--- Start of Input for this task ---

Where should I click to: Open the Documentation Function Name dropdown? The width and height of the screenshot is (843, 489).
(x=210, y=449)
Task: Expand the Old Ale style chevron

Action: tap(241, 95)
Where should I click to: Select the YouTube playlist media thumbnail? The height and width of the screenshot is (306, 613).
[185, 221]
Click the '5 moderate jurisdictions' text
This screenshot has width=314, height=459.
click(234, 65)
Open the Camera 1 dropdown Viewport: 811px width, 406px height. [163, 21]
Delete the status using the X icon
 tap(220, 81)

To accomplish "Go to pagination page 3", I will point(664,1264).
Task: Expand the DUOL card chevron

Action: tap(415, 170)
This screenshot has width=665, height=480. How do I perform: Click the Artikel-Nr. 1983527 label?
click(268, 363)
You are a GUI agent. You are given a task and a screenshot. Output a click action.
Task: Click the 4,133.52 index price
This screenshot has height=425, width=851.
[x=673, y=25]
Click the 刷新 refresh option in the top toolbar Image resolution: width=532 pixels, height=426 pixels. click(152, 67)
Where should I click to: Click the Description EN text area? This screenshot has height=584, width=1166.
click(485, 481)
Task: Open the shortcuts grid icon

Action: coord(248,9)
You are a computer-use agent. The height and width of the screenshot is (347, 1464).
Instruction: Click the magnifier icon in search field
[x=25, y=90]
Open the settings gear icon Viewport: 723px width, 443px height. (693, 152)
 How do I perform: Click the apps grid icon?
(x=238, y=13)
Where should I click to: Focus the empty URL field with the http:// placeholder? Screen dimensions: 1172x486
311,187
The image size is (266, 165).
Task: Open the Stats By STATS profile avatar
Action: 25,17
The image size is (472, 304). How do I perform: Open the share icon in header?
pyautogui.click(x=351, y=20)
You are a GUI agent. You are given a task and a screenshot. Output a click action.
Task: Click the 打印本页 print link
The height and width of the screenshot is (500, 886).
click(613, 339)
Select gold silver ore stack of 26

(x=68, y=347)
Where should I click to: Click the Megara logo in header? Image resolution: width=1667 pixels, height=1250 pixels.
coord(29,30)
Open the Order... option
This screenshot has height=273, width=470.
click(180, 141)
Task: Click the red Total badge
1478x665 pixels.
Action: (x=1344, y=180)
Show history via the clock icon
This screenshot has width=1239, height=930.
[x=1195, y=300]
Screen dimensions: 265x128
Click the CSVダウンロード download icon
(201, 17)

--- End of Input for this task ---

Give the data above as a numbered list, from its first line through the line containing "click(268, 363)", both included, with blank lines omitted.

1. Where should I click to: Open the Documentation Function Name dropdown? The width and height of the screenshot is (843, 489).
2. (x=210, y=449)
3. Task: Expand the Old Ale style chevron
4. Action: tap(241, 95)
5. Where should I click to: Select the YouTube playlist media thumbnail? The height and width of the screenshot is (306, 613).
6. [185, 221]
7. Click the '5 moderate jurisdictions' text
8. This screenshot has width=314, height=459.
9. click(234, 65)
10. Open the Camera 1 dropdown Viewport: 811px width, 406px height. [163, 21]
11. Delete the status using the X icon
12.  tap(220, 81)
13. To accomplish "Go to pagination page 3", I will point(664,1264).
14. Task: Expand the DUOL card chevron
15. Action: tap(415, 170)
16. This screenshot has width=665, height=480. How do I perform: Click the Artikel-Nr. 1983527 label?
17. click(268, 363)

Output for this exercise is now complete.